Jackson is arguably the most promising prospect in terms of raw power. As a senior, he hit .400 with 11 home runs, finishing his high school career with 47, according to MaxPreps. His high school coach Sammy Blalock has been very impressed with what he's seen during his time with Jackson.
"He's got unbelievable power for a kid his age," Blalock told AJ Cassavell of MLB.com. "He's a big hitter, and average-wise, too, he's always been up there. He runs really well, and he can throw the ball 90 mph. That's the full package of tools."
The biggest question for Jackson heading into the draft is where he will play in the majors. He's currently a catcher, but teams might want to move him to the outfield. However, as long as he continues to show off his power, teams won't really mind where he plays.
Michael Conforto, OF, Oregon State
If teams are looking for a player that's already spent a few years in college developing as a hitter, Oregon State junior Michael Conforto will be a very appealing option.
Conforto finished this season with the Beavers with seven home runs and 55 RBI while hitting .351, but what's been most impressive for the junior has been the fact that he's struck out less and walked more each year. The 21-year-old already has impressive plate discipline, which complements his power well.
During his time at Oregon State, Conforto gained a reputation as a dangerous hitter, and according to MLB.com's Phil Rogers, UC Irvine used a four-outfielder shift against him on Monday.
How dangerous do college teams consider Oregon State's Michael Conforto? Cal-Irvine just moved its 3B to the outfield, going w/4-OF shift.— Phil Rogers (@philgrogers) June 3, 2014
While he's projected to play in left field, Conforto may struggle at the position due to a lack of arm strength and speed. That could change with time in the minors, but it'll be his bat that carries him through the farm system.
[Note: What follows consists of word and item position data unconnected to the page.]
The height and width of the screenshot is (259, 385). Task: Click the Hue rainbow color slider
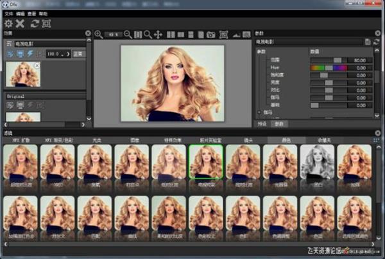(329, 67)
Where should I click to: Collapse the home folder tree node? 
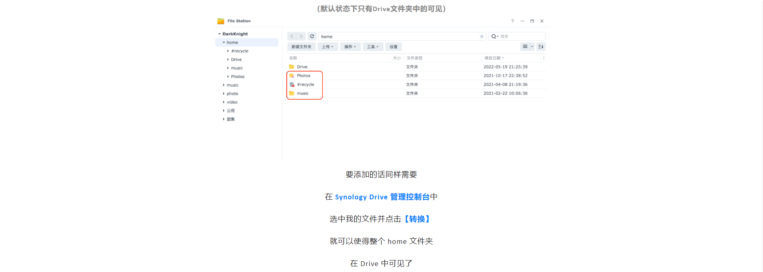(x=224, y=42)
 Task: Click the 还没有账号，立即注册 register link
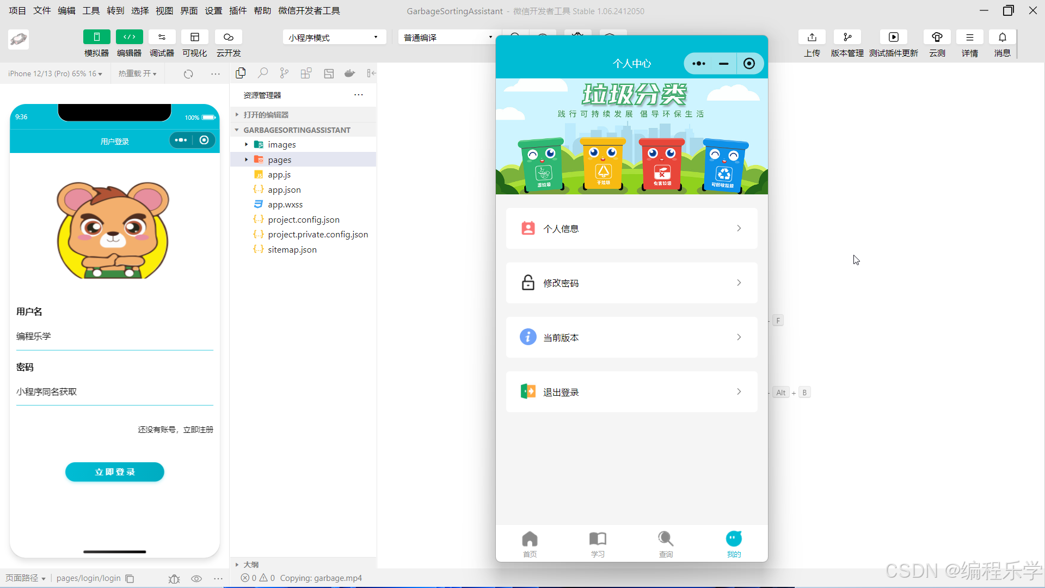[175, 430]
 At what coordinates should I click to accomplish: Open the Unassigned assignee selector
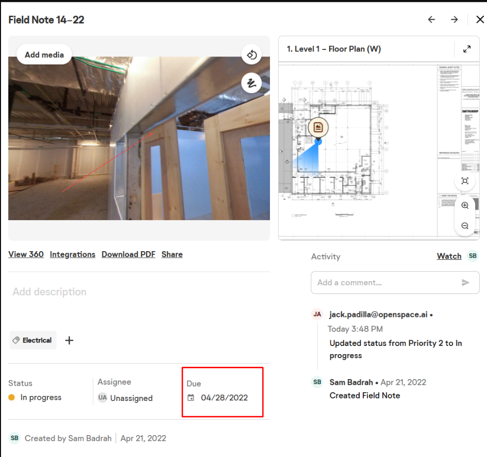click(x=125, y=398)

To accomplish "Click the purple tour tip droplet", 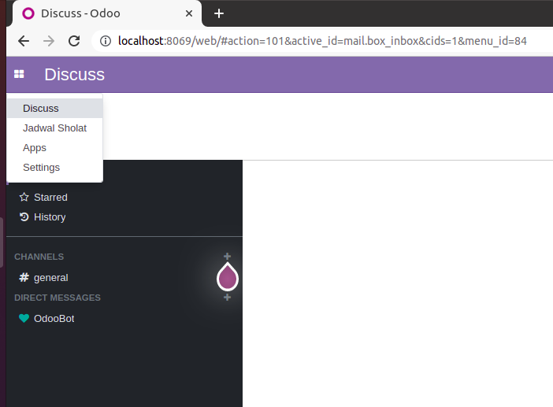I will pyautogui.click(x=228, y=276).
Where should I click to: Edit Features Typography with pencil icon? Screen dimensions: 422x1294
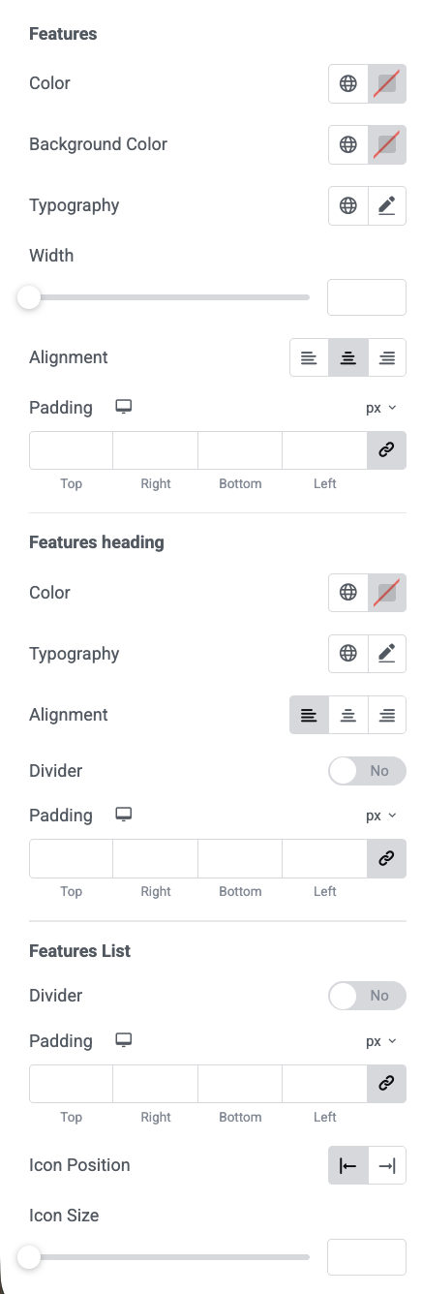point(387,205)
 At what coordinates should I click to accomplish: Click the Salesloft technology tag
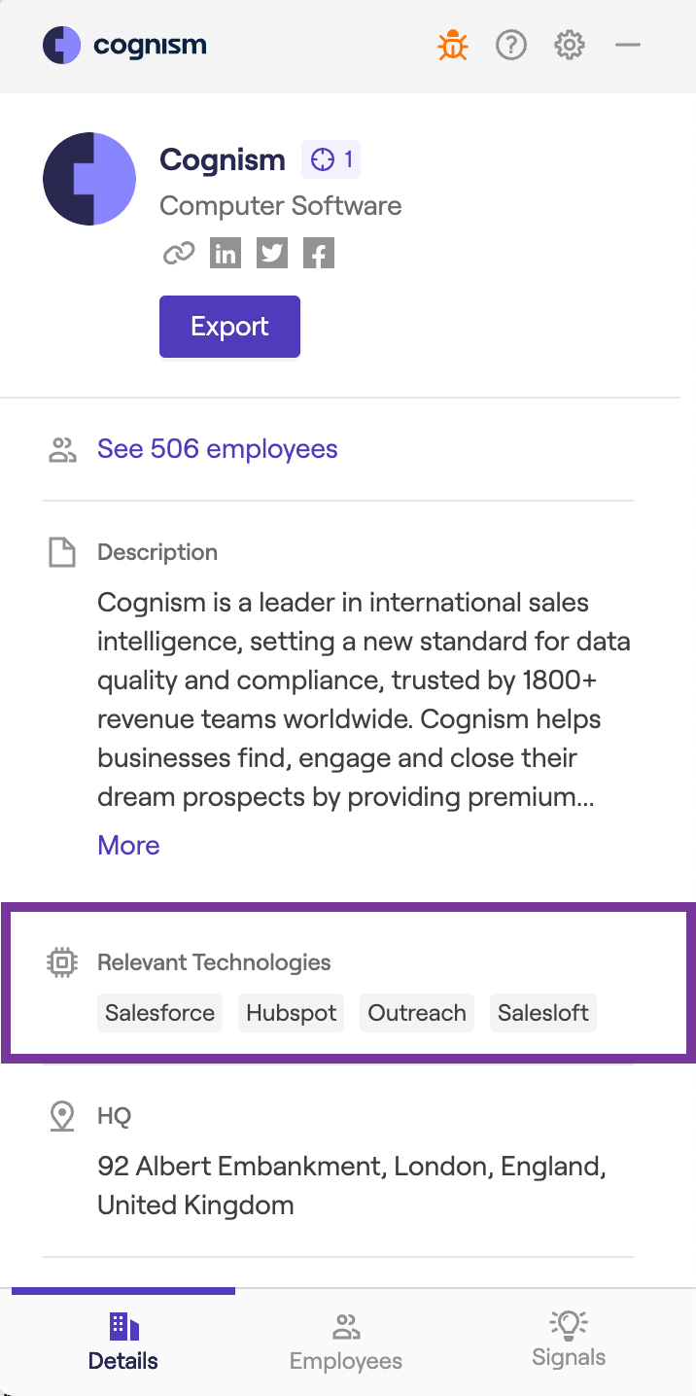tap(543, 1013)
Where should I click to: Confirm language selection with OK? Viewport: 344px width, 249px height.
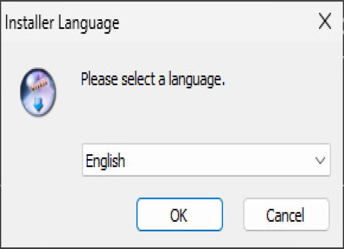tap(179, 215)
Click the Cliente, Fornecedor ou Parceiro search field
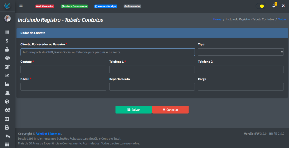Screen dimensions: 289x148 click(108, 52)
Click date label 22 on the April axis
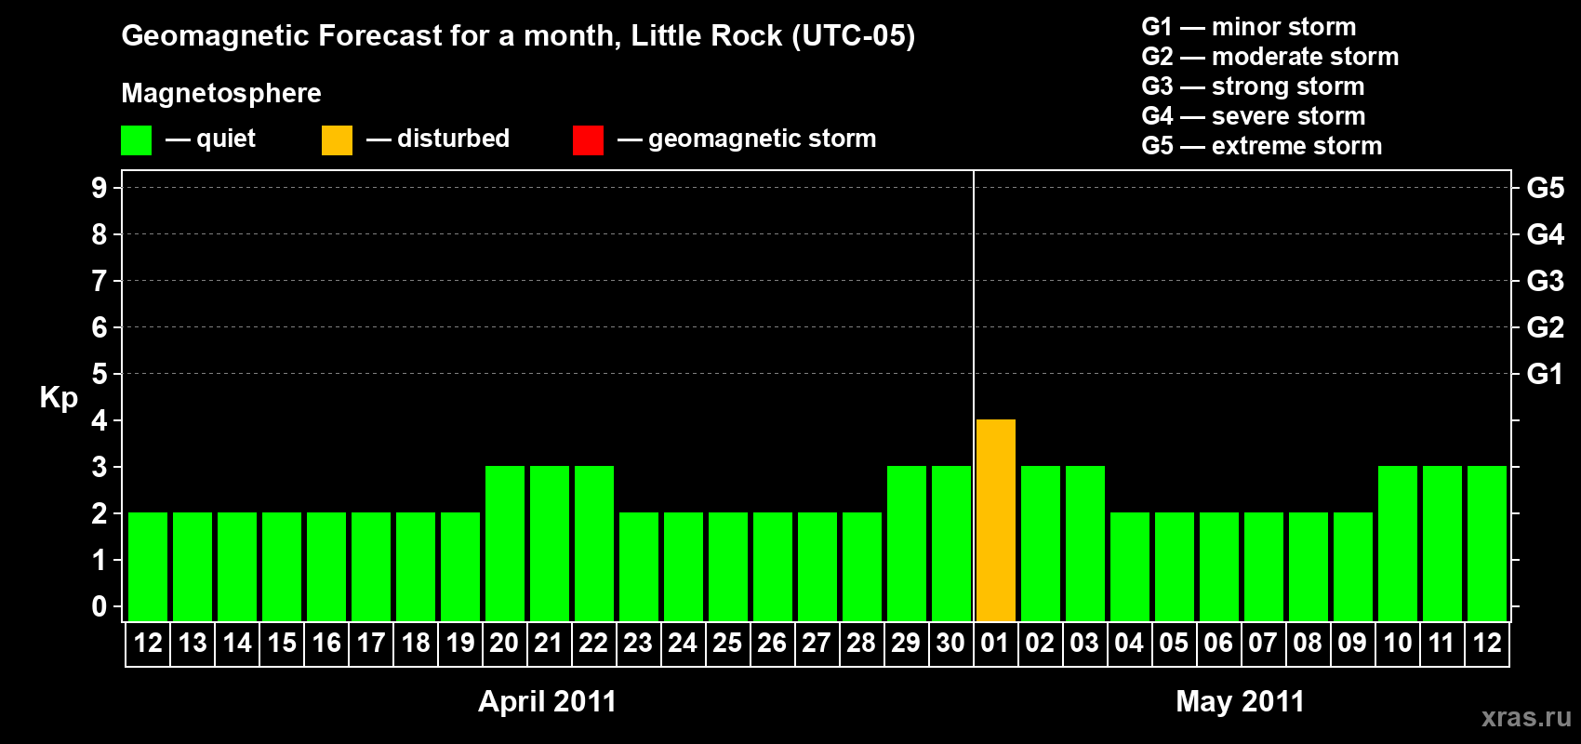This screenshot has width=1581, height=744. tap(593, 644)
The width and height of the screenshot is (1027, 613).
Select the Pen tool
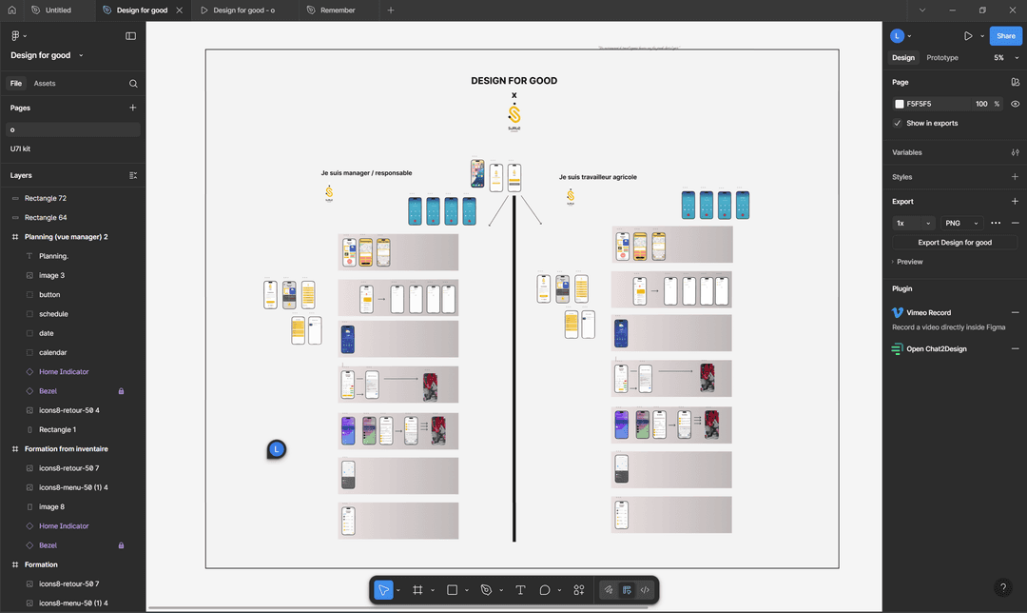tap(485, 589)
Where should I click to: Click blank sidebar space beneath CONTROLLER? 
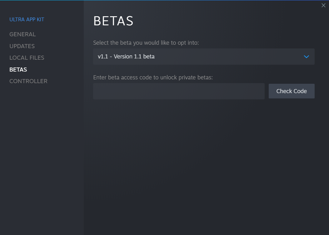tap(42, 158)
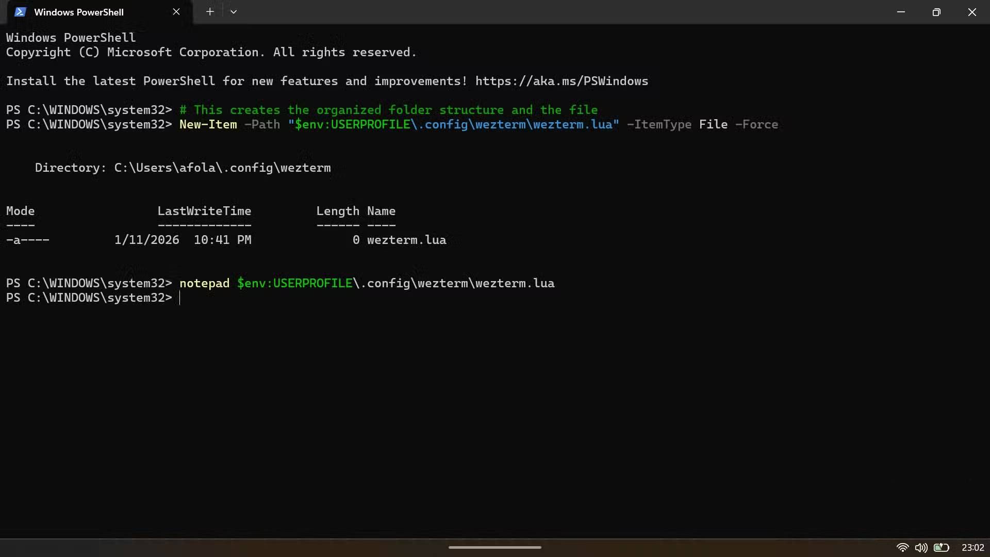This screenshot has height=557, width=990.
Task: Expand the new tab profile dropdown
Action: [234, 12]
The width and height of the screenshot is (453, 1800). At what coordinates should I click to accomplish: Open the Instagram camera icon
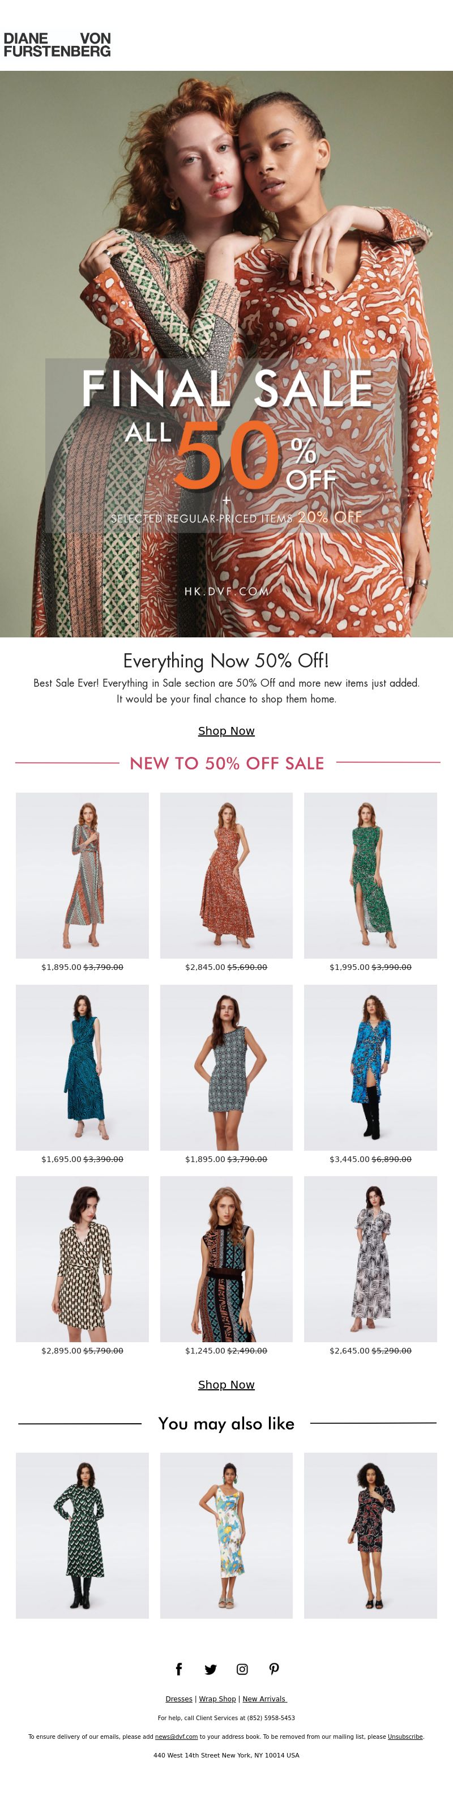coord(242,1669)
Kyle Schwarber, 1B/C, Indiana
While whoever drafts Kyle Schwarber may not know what they'll be getting defensively, they'll know for sure what their getting at the plate, and that's a ton of power.
Over the past two seasons with the Indiana Hoosiers, Schwarber put up an impressive 32 home runs with 102 RBI. For a player with as much power as Schwarber has, he was surprisingly patient at the plate, drawing 44 walks while striking out just 30 times in 59 games this year.
What makes Schwarber so dangerous at the plate is his short but powerful 6'0'', 240-pound frame along with his terrific bat speed. According to Jon Heyman of CBS Sports via David Woods from The Indianapolis Star, Schwarber's power is helping him move into the top half of the first round.
At just 6'0'', Schwarber will probably be limited to either catcher or first base at the next level, but it'll take time before he's a solid player at either position. On the other hand, his bat looks ready to go, and that should have teams excited.